Response to “Premature and Incomplete Overview of Health Technology Assessments for Flash Glucose Monitoring Leads to Misleading Conclusions”

In response to the letter to the editor by Hellmund et al ¹ regarding our article “Health Technology Assessments for Flash Glucose Monitoring and How to Use Them in Everyday Clinical Practice,” ² we wish to raise a number of rebuttals. First, we regard the title of the letter as fundamentally untrue; our article was neither premature nor incomplete, and the conclusions presented in our article for flash glucose monitoring are those made by the health technology assessment (HTA) agencies that have assessed the technology.

The aim of our article was to present the structure and content of HTAs to non-expert readers and to also underline that HTA processes differ between countries.

The authors state that we have used a narrow definition of an HTA within our article, and that conclusions can only be drawn from a broader cross-section of agencies; however, one of the central points of our article is that different processes and methods are used by different HTA agencies, and that presenting recommendation from all HTA as having equal weight can mislead the reader. Where we used definitions for HTAs (full or limited), this was necessary to show where HTAs could not be considered to conform to the usual process in that country, for example, the UK HTA cannot be considered a full HTA as it does not follow standard NICE Single Technology Appraisal (STA), Multiple Technology Appraisal (MTA), or Medical Technologies Evaluation Programme (MTEP) processes. This is an important point and is one of the central considerations of our article.

The authors also state that our article relegates some HTAs in importance despite being based on a thorough review of the evidence, citing the French HTA as an example. It is true that we gave different weight to the conclusions from different agencies, however, the primary objective of our research was to critically evaluate the different processes used by HTA agencies according to criteria defined within the article. Based on these criteria, the French HTA was considered less rigorous than other HTAs (eg, the Norwegian HTA) as evidence quality assessment and an economic evaluation were not carried out, and it was unclear if a systematic literature review was conducted. In our view, the recommendations from this HTA are therefore of lesser importance than those from HTAs which met all of our criteria. As far as we are aware, our article is the first attempt in the literature to critically evaluate HTAs according to defined criteria. We acknowledge that it may be possible to refine and improve our criteria, and would welcome suggestions that could help achieve this.

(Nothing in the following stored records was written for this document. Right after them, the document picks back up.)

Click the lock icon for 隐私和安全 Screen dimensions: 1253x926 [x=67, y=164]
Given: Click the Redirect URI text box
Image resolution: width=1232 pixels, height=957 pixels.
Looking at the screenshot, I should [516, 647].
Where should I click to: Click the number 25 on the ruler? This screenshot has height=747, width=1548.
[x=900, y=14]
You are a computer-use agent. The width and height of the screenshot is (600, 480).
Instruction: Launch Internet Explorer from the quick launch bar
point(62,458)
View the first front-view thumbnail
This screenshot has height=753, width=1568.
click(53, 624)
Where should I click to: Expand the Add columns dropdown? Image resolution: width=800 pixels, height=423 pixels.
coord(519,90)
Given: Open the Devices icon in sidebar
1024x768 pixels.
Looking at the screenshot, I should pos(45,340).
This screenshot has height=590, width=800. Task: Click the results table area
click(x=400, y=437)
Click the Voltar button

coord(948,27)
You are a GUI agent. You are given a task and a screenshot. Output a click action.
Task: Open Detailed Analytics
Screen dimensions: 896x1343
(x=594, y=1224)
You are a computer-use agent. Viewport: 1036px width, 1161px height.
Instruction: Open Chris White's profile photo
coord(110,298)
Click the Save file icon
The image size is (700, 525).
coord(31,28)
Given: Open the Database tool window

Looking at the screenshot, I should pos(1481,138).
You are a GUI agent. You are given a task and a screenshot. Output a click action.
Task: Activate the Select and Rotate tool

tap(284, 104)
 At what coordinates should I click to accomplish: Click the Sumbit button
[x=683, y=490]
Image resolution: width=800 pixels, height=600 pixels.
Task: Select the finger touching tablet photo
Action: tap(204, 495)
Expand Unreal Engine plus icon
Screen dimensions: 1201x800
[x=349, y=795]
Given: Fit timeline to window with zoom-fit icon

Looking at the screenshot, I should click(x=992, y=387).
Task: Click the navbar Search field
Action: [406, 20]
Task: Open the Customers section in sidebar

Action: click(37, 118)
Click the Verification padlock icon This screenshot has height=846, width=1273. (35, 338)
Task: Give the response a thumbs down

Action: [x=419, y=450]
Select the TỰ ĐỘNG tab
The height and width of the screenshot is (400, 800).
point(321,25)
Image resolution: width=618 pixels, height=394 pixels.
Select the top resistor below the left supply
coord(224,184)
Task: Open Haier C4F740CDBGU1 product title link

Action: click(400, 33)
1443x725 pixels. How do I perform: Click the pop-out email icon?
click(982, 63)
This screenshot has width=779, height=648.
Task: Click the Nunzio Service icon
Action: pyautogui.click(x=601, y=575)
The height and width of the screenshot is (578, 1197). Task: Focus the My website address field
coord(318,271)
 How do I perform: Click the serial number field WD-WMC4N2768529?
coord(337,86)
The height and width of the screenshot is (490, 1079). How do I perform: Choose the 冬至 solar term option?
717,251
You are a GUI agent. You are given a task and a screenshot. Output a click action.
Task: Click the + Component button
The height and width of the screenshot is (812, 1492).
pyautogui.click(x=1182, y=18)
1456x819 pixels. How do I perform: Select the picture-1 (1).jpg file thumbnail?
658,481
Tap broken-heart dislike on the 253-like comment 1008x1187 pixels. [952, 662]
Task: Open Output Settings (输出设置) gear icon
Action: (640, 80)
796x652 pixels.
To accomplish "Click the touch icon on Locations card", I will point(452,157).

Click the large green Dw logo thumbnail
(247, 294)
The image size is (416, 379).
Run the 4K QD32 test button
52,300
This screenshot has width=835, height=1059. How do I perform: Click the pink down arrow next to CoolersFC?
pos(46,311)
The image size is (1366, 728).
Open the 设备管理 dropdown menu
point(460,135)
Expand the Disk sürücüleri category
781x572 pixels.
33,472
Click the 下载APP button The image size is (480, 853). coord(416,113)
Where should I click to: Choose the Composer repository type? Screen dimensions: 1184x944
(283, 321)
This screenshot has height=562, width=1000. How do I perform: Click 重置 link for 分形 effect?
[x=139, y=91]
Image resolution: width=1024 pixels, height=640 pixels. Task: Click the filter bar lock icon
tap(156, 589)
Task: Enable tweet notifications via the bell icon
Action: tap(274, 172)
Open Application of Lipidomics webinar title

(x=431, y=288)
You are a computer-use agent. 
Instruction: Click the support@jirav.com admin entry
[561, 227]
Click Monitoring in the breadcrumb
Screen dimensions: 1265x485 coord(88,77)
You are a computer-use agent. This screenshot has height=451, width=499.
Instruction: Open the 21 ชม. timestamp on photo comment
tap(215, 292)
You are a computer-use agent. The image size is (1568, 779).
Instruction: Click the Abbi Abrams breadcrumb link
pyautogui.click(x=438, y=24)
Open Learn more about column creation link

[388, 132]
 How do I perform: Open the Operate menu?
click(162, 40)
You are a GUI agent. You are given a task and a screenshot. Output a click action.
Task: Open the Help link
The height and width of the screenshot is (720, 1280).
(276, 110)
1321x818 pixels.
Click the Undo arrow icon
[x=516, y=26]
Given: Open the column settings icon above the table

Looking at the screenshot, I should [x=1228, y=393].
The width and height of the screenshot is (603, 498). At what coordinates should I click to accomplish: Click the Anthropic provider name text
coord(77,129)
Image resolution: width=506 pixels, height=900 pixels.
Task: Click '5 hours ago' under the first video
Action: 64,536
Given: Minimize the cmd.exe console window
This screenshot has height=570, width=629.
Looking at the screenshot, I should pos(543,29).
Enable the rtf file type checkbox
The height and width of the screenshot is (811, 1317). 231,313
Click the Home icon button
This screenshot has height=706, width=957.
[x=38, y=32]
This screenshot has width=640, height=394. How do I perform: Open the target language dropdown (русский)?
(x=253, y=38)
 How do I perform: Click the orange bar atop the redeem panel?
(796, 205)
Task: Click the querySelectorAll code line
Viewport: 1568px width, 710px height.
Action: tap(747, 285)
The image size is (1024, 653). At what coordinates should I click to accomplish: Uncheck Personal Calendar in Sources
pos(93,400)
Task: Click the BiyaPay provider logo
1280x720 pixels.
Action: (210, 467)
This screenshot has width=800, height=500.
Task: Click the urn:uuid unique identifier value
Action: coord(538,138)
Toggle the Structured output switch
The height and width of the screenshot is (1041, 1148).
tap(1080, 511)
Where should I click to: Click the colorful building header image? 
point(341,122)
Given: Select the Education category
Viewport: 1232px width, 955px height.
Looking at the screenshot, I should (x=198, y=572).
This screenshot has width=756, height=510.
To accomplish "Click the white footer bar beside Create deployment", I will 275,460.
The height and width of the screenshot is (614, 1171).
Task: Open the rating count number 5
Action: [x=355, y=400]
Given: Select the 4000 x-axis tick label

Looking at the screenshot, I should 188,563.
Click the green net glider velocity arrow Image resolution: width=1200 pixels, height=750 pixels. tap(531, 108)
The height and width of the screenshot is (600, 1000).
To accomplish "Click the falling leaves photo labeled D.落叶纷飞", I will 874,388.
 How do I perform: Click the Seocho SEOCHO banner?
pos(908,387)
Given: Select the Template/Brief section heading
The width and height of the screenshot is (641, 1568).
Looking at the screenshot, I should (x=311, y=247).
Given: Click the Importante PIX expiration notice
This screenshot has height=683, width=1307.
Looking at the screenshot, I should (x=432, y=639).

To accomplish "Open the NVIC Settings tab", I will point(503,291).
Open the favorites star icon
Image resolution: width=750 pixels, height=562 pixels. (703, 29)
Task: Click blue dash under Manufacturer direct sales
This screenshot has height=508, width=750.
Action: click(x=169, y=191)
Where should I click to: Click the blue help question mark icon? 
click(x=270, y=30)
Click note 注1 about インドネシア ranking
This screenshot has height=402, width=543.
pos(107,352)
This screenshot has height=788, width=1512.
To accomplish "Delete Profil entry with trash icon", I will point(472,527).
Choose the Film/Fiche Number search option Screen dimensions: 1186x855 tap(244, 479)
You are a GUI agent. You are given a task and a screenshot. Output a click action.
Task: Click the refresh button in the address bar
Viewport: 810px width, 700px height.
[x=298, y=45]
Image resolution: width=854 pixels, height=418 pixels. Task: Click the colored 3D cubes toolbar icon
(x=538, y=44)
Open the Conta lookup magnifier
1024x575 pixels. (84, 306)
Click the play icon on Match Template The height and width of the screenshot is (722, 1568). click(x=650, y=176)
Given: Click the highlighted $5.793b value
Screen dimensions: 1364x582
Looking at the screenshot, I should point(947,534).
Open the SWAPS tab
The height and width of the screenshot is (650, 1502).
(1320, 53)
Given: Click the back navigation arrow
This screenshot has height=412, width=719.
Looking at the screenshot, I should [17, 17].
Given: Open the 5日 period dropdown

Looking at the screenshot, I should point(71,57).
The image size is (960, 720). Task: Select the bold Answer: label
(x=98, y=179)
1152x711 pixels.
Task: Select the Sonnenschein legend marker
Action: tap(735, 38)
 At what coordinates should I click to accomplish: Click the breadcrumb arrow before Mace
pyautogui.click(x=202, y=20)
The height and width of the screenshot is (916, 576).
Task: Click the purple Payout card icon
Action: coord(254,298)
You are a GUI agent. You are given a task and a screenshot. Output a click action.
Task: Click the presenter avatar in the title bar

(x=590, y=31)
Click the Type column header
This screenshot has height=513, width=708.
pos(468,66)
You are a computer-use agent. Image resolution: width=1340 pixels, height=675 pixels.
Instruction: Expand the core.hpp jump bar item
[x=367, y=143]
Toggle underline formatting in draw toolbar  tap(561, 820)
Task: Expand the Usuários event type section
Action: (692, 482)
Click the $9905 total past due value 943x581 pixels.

Several other minor points are noted by Hellmund et al in their letter. The assumption that an evidence quality assessment was not conducted if an assessment tool was not used was challenged, stating that other methods may have been used to assess quality. While we agree that study quality can be assessed by other means, one cannot assume that this was performed if it is not clearly stated in the HTA report. Analytical issues regarding the use of a meta-analysis in the Norwegian HTA were also noted. However, examining the validity of a meta-analysis is a highly technical task and was outside of the scope of our research, which sought only to report the recommendations from the available HTAs and compare the processes and methods used to generate these recommendations. Finally, the Canary Islands HTA was stated to be based on insufficient evidence due to the date of publication; we cannot comment further on this but note that the dates of each HTA are clearly stated within our article. However, if this is true the same conclusion likely also applies to the French HTA, which was published 3 months later than the Canary Islands HTA.

To conclude their letter, Hellmund et al state that the conclusions of our article are “selective, premature, and do not reflect the range of HTAs for the flash glucose monitoring system.” We strongly disagree with this assertion. Our conclusions reflect the full range of available HTAs for flash glucose monitoring and are presented based on a critical appraisal of these HTAs. According to the defined criteria, we concluded that certain HTAs (and their recommendations) were more rigorous; indeed, a key aim of the article was to demonstrate to non-experts the characteristics of HTAs and that HTA processes differ between countries. From a scientific point of view, not all recommendations can be considered to have equal weight.